» **TO DO**
In the entries below, find the line with "Identify the click" and print exactly every line from there up to and including the line with "Aviso de privacidad (740, 1886)", with no other lines.
___ INFORMATION GIVEN
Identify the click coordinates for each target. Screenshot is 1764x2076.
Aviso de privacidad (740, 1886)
______
___ INFORMATION GIVEN
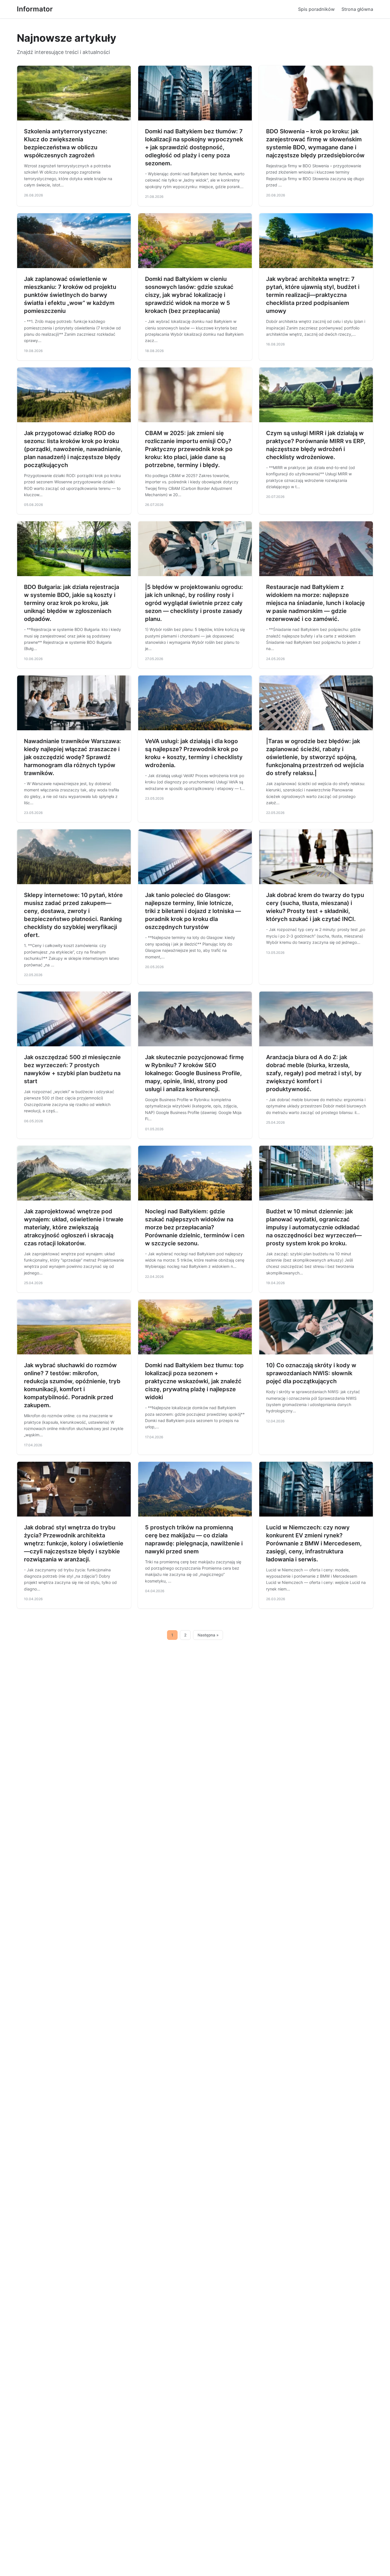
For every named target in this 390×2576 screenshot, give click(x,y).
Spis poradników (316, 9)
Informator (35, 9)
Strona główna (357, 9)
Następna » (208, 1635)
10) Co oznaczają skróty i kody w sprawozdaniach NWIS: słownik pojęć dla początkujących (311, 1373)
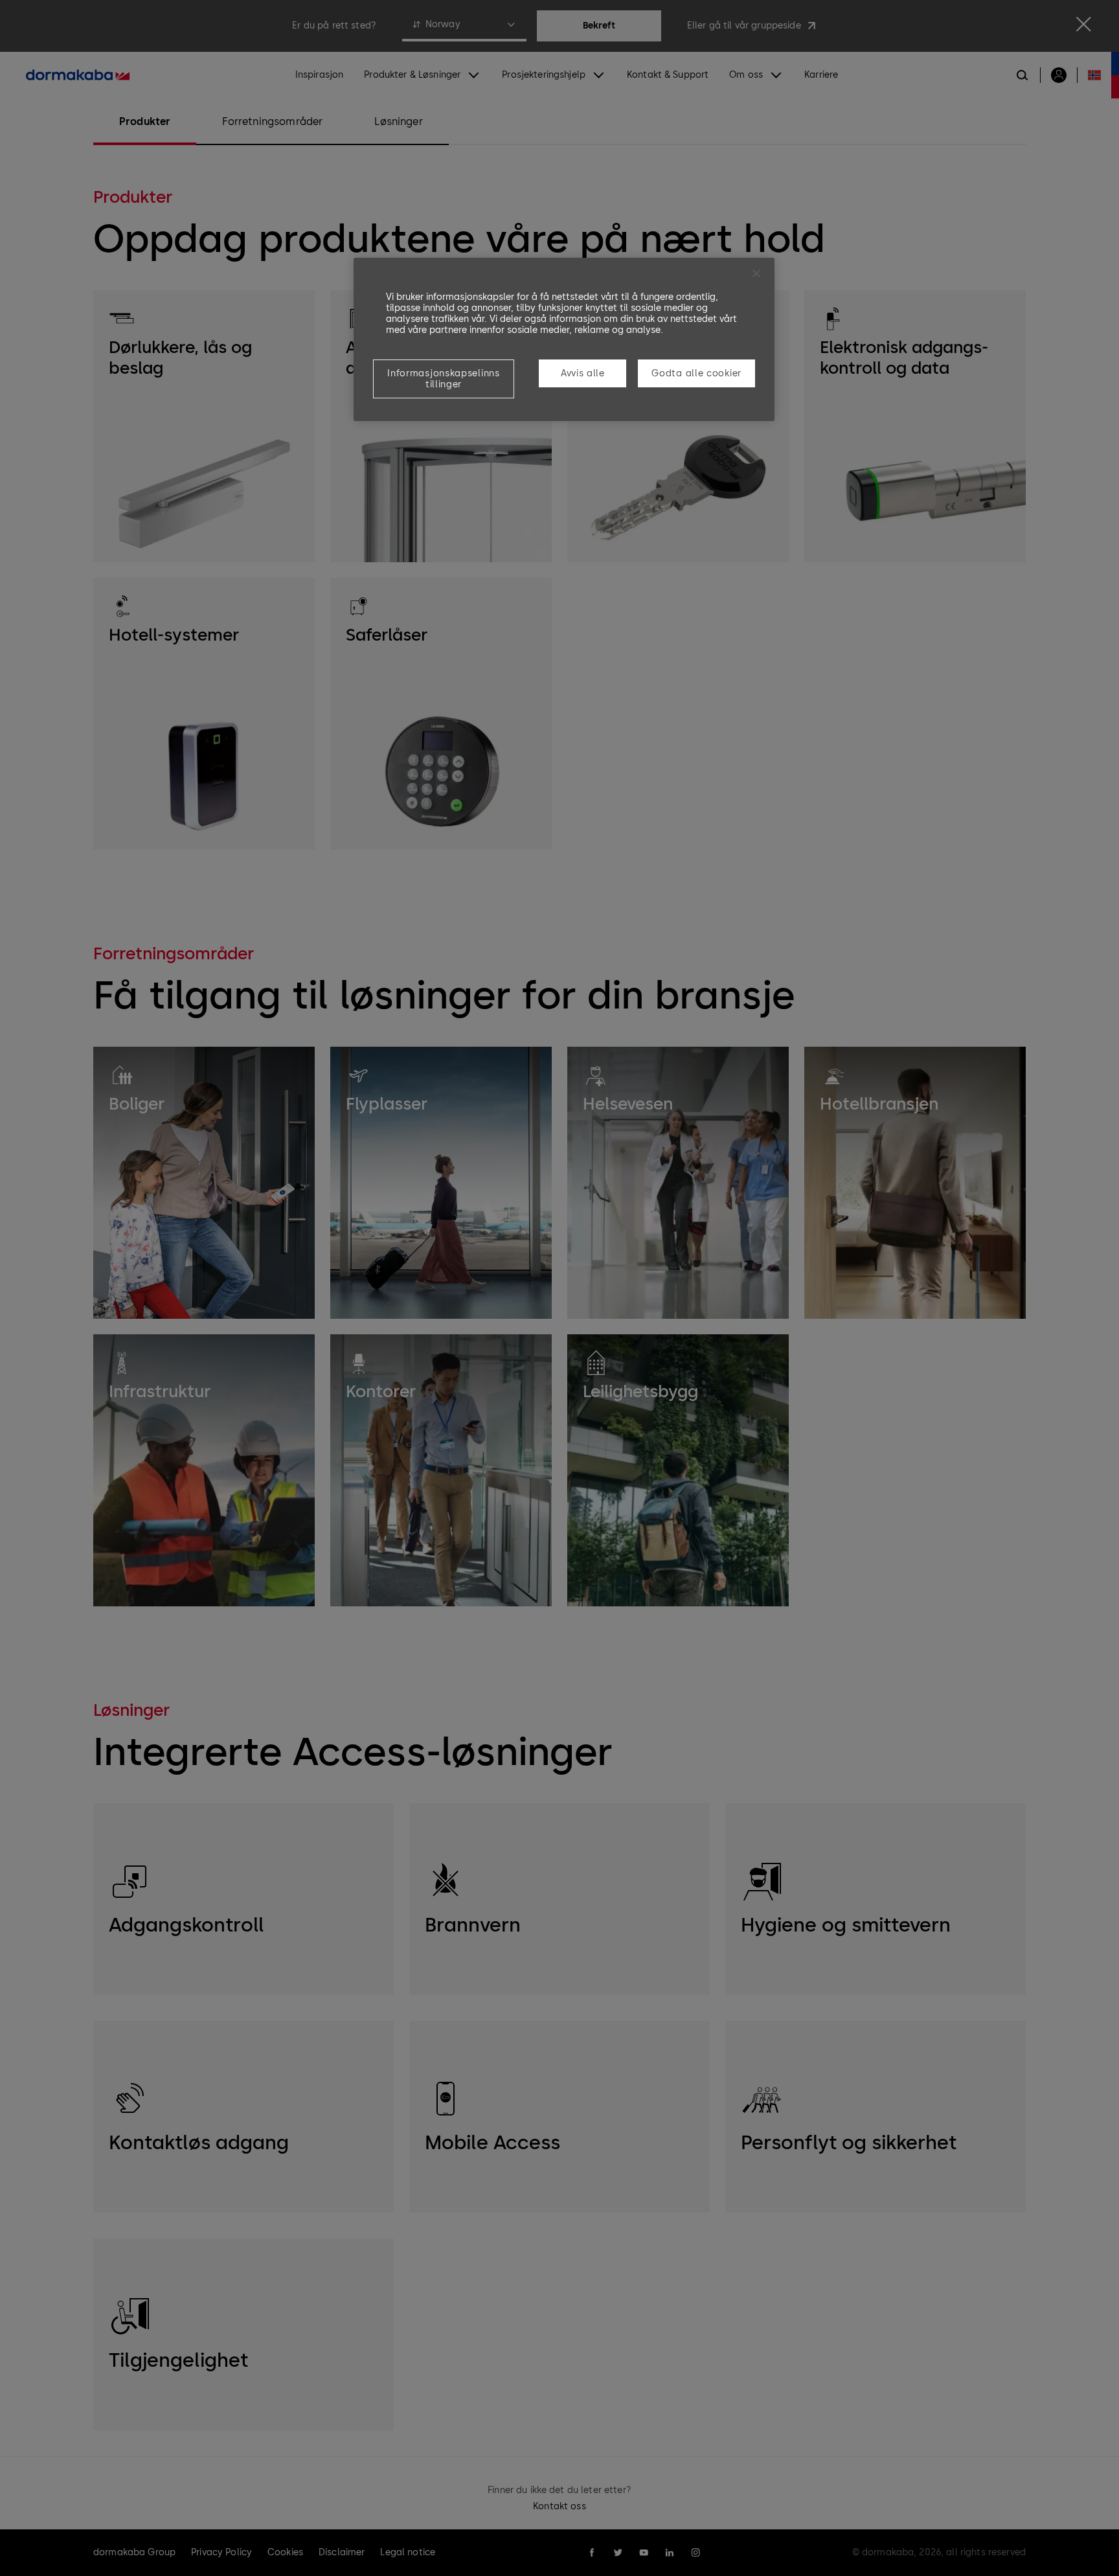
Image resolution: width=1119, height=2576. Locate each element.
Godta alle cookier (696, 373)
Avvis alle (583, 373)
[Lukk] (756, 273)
______
» **RESULT OF THIS TASK**
Identify the click coordinates for each target. Screenshot is 1764x2076.
Aviso de privacidad (740, 1886)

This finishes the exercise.